For us (and probably for many others), the Royal Oak is the most iconic model from Audemars Piguet, and the reasons for this are countless. Beginning its journey in the 70s, thanks to the deft touch of Gérald Genta, this series has undergone numerous iterations, but a few things have never changed – the octagonal case, the “waffle” dial, the design of the lugs, etc. However, unlike most other brands that exploit the success of their iconic models by largely adhering to the original design, AP allows itself to go in a different direction. And thanks to this boldness, we have the opportunity to enjoy all sorts of interpretations of colors, sizes, materials, and names...

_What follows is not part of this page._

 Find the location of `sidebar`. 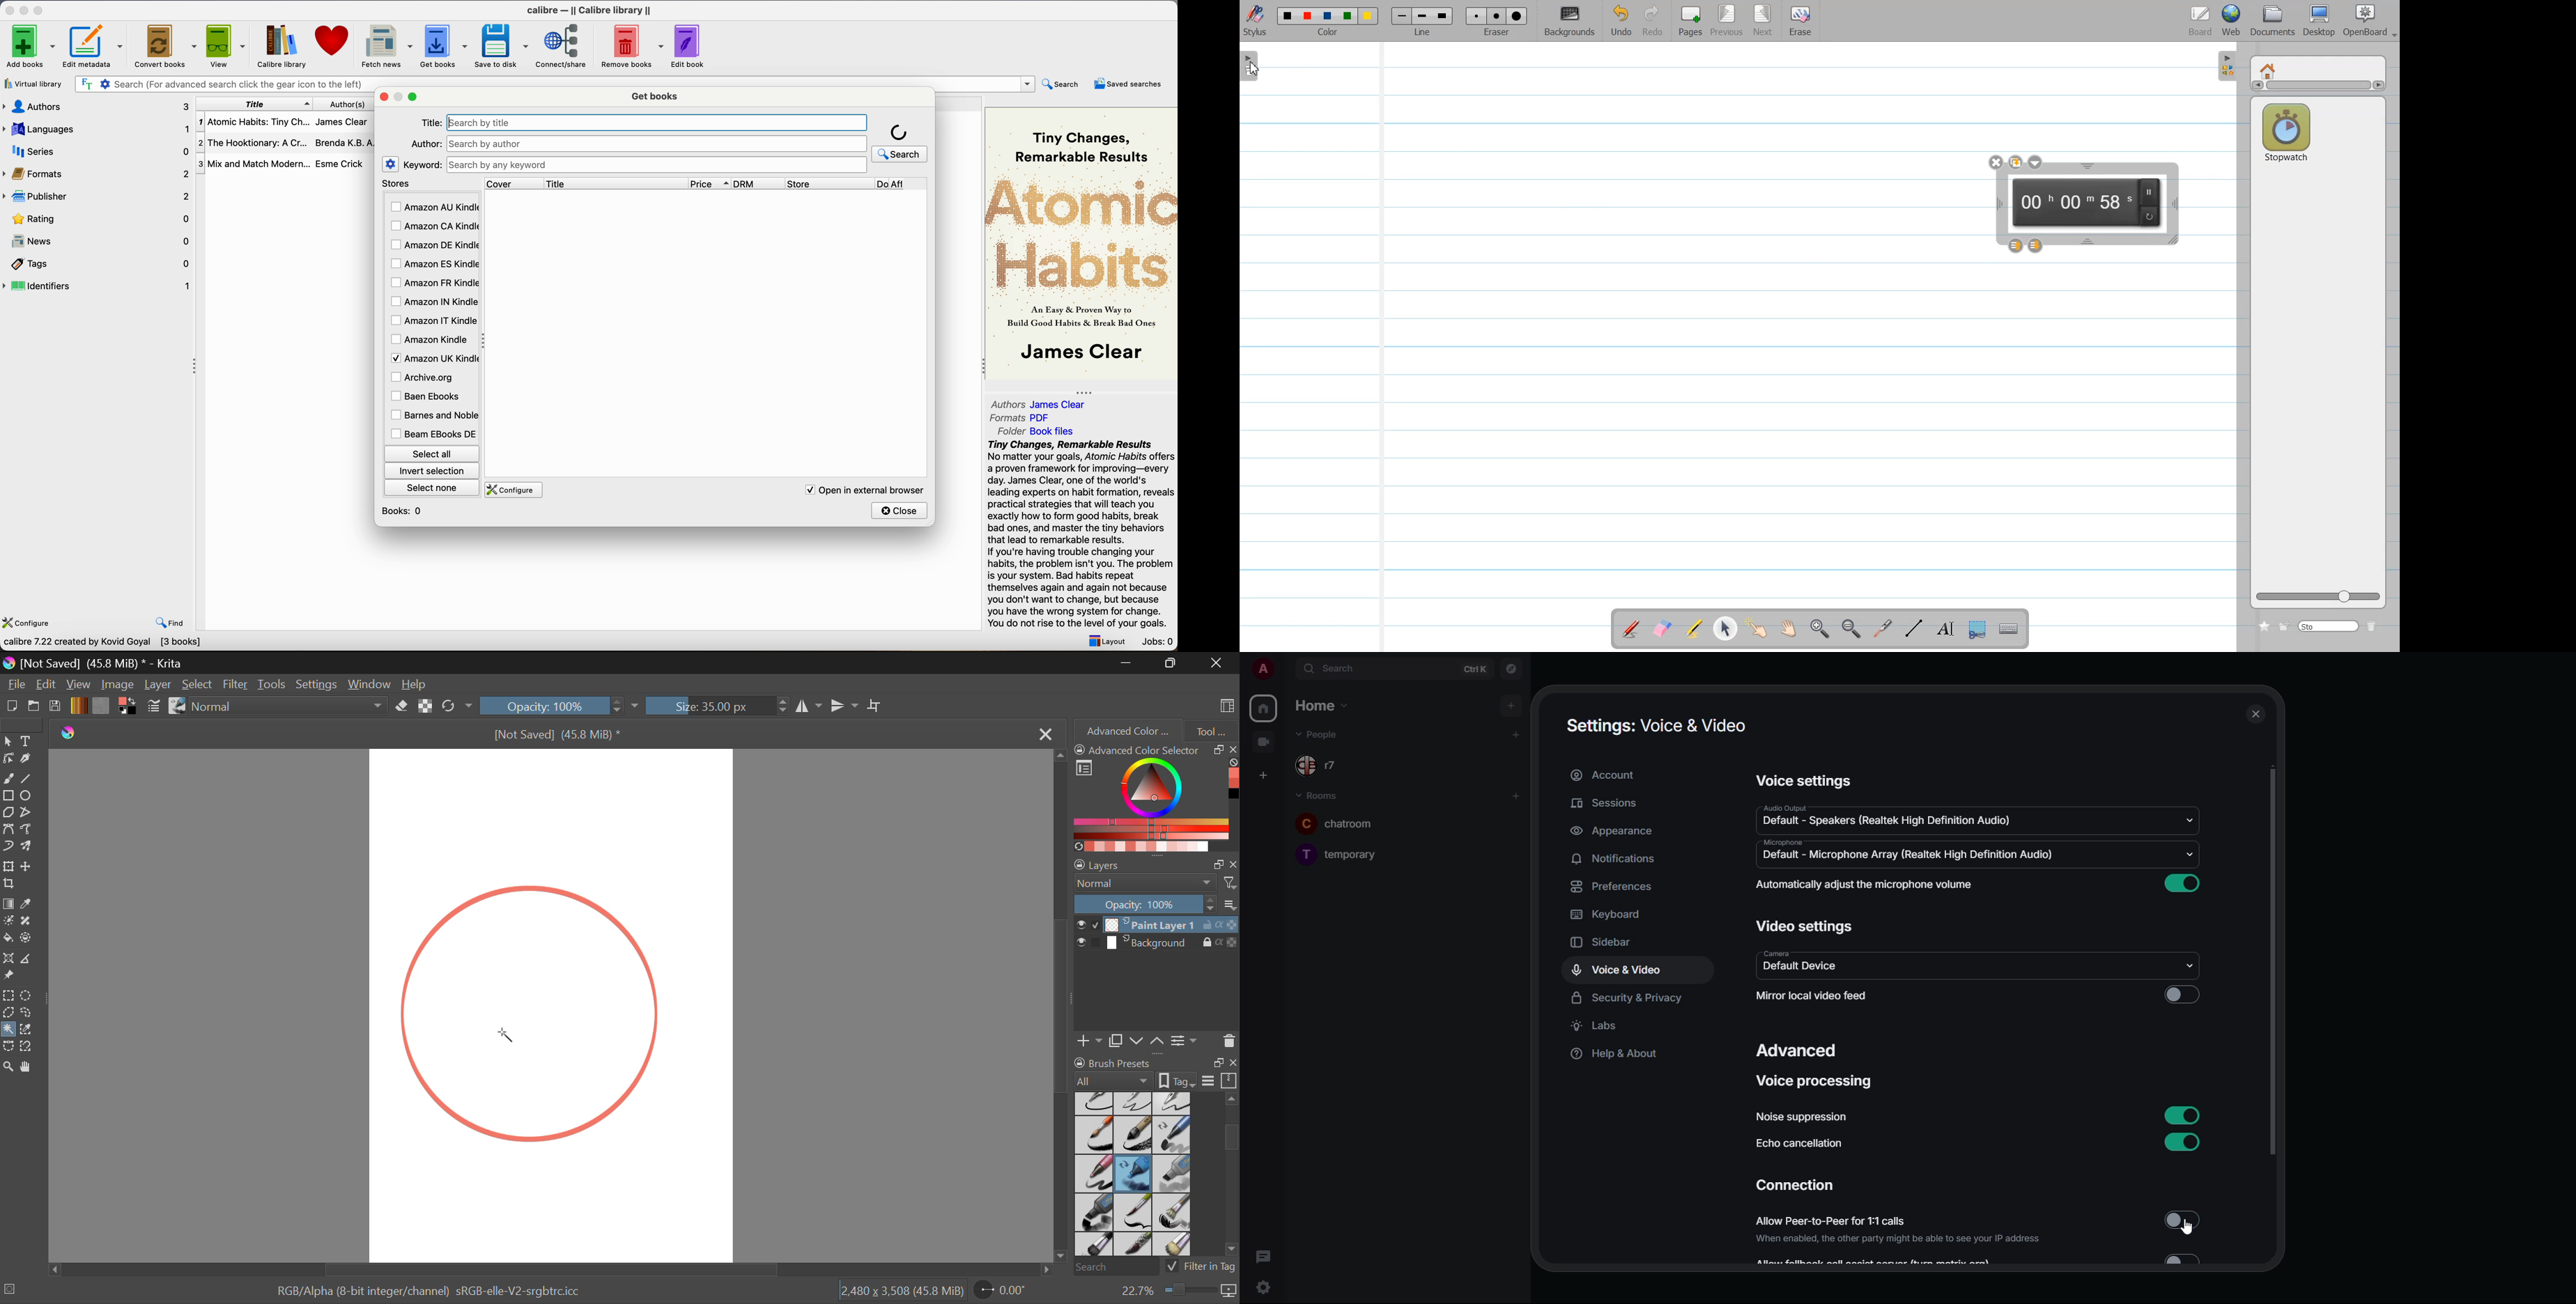

sidebar is located at coordinates (1613, 944).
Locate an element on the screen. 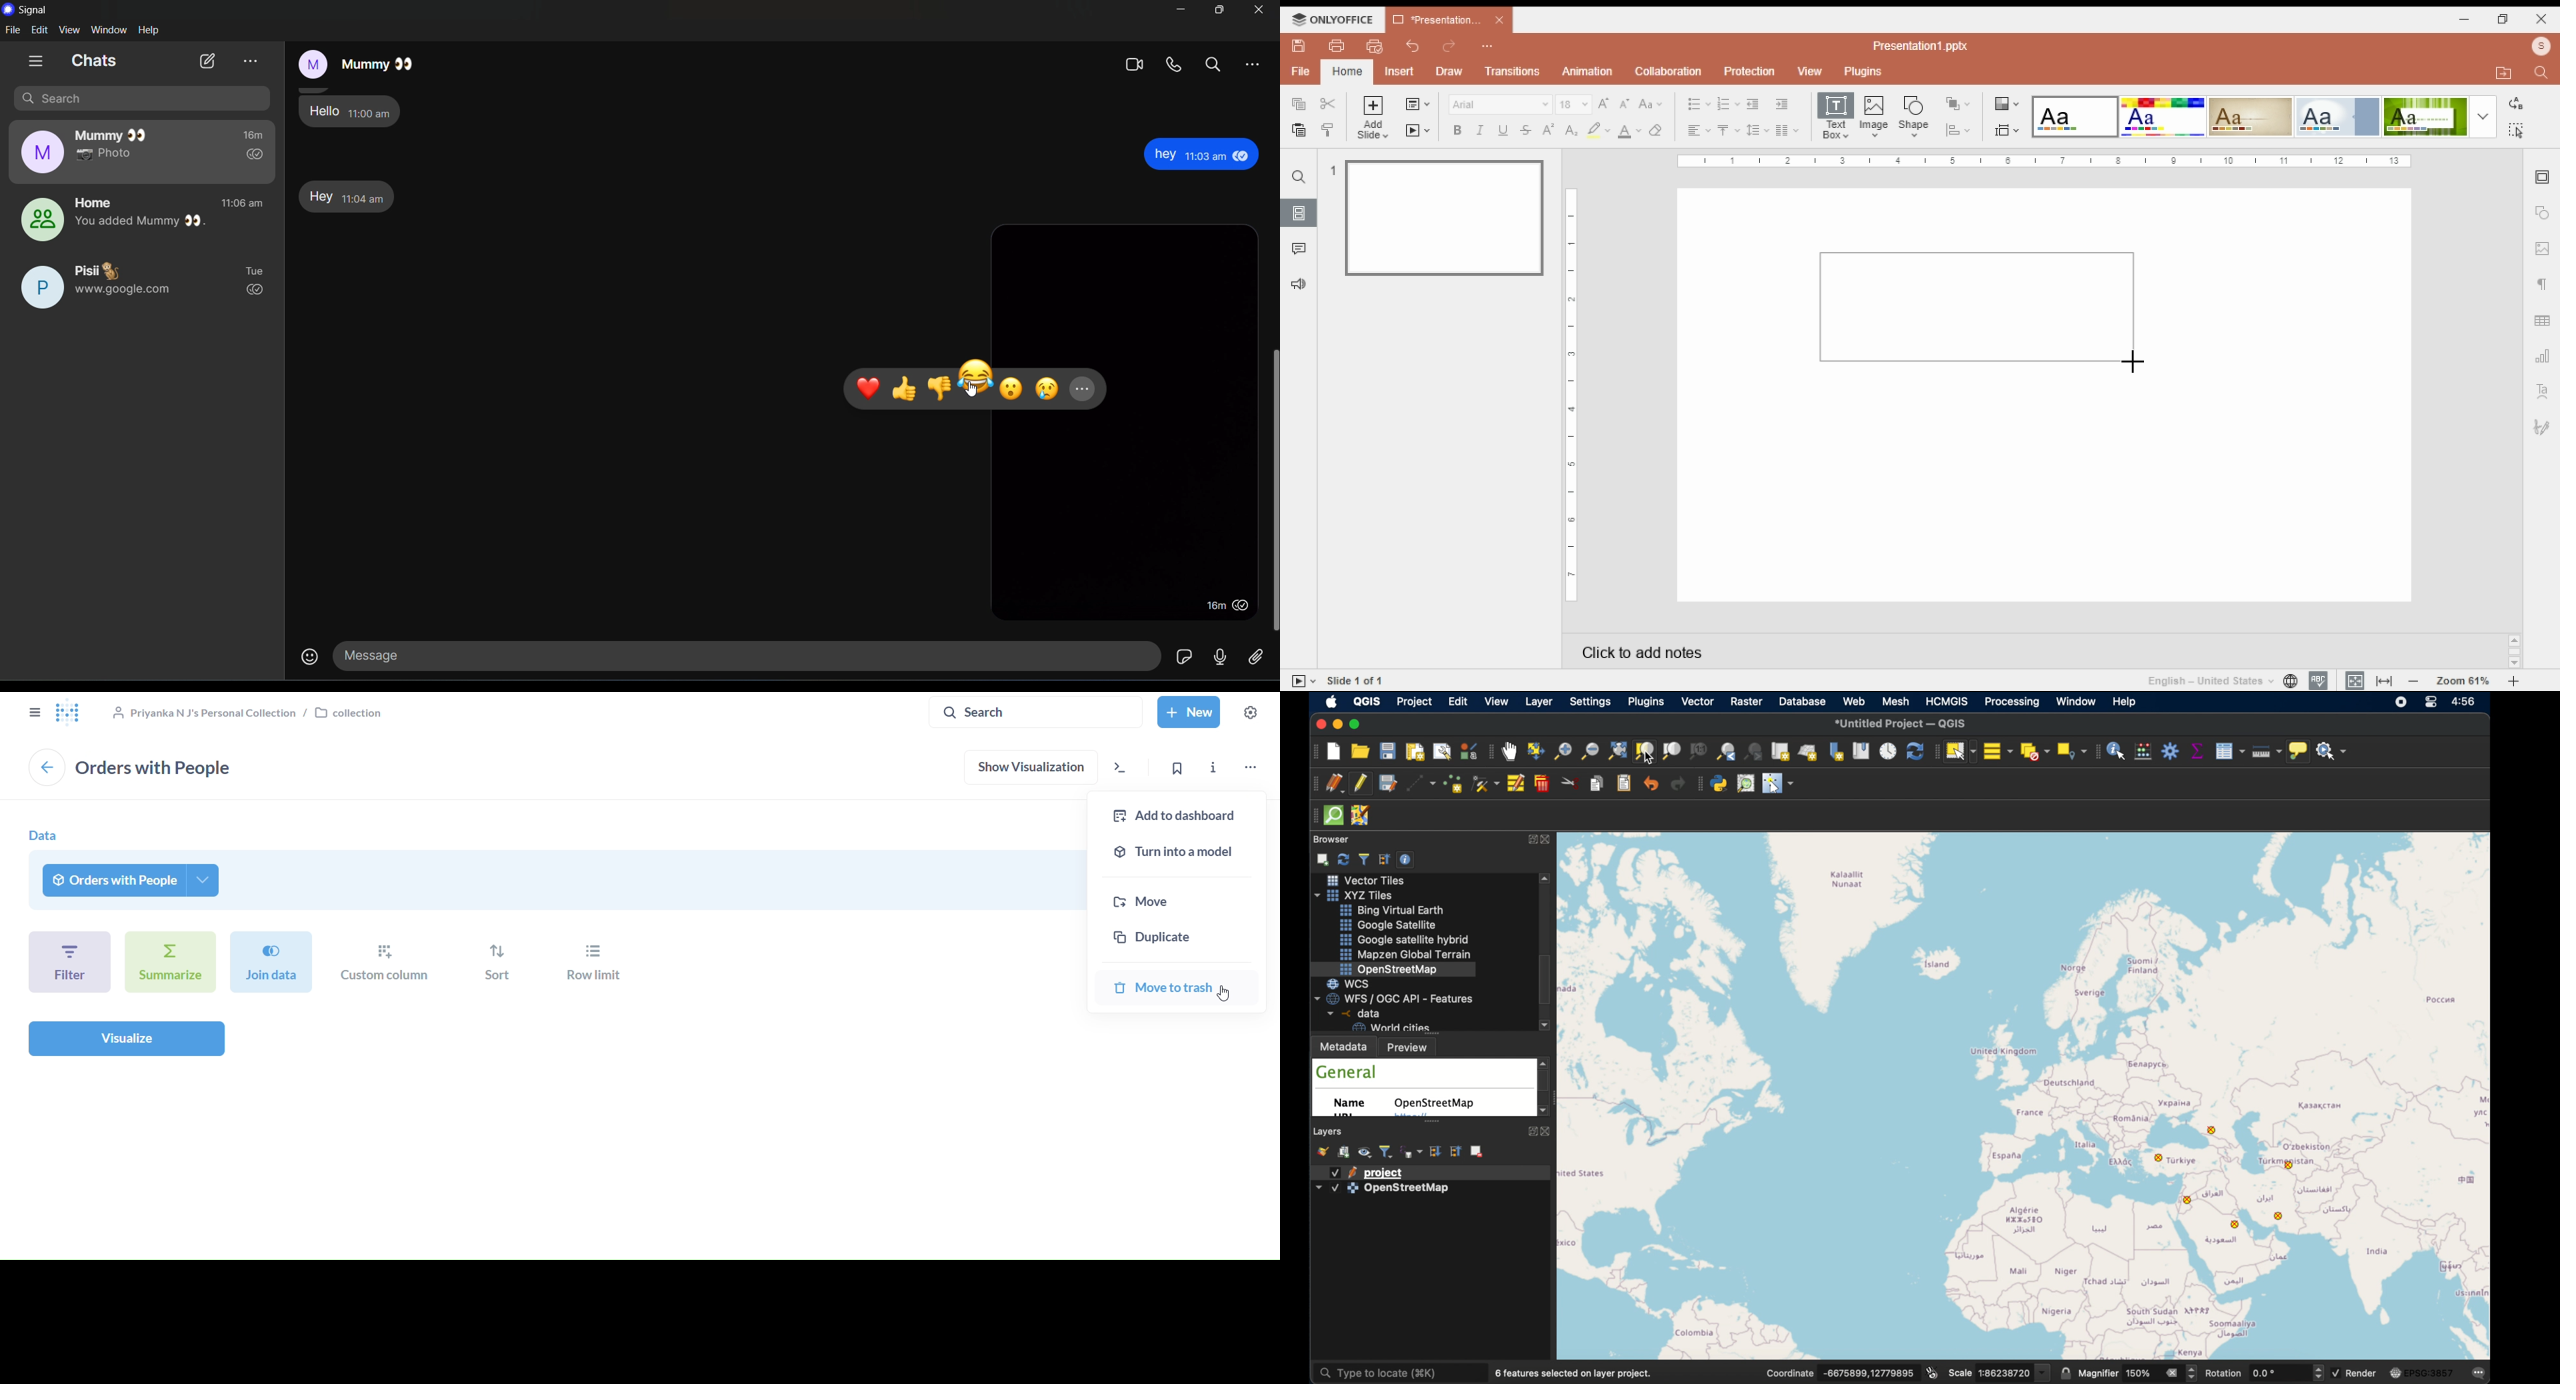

The model presented today, however, is probably the most special, as it not only differs from everything offered by AP up to that point, but the brand has not released such a bold design since. Created at the beginning of the financial crisis in 2008, it seems as if it was intended for the apocalypse predicted by many, following the collapse of the financial system around the world. And to manage to survive in such an environment, AP of course has a proposition – the Survivor, but since we are talking about an exclusive offer, the series was produced in a short run of 1000 pieces – available only to truly discerning gentlemen 😉
Its size is 42 mm – which is a much more comfortable option than the 48 mm of the Terminator, and its appearance simply screams – “I am ready to accompany you through any hardship”! It is not for nothing that most articles and reviews about this model say it looks as if it was taken from the props of “Mad Max” – and here I cannot help but agree. The chronograph pusher guards are executed in the design of a hand grenade, the crown is an exact copy of parts of the barrel of a Barrett .50 cal sniper rifle; the unique strap (fitted exclusively to this model) has the design of a heavy machine gun belt, the texture of the ceramic bezel (again, exclusive to the model) echoes the cooling fins of a Barrett, and looking closely at the sub-dial at “12 o’clock” allows you to imagine exactly what a professional sees while aiming through its optical sight. And last but not least, we must draw your attention to the drilled lugs – the design is borrowed from the famed Heckler & Koch 416. Never again did AP allow themselves such boldness in the design of their models, and for this reason, this one will forever remain unique, and for that reason, sought-after and valuable!
As most of you probably know, in the first versions of its Offshore chronographs, AP used caliber 2226/2840, and this was the case up to and including 2007, when this cult movement was replaced by the new in-house 3126/3840 – a modular chronograph based on the 3120 with a Dubois Depraz chronograph module – operating at the usual AP frequency of 21,600 vibrations, with 365 parts, 59 jewels, over 50 hours of power reserve, and to emphasize the noble origin of the movement, the balance is crafted from 22-karat gold – this model is in fact one of the first to receive this very movement.
This is one of the brand's models that will certainly continue to increase in value, and today's offer is one of the last opportunities to acquire a wonderful example at a reasonable price.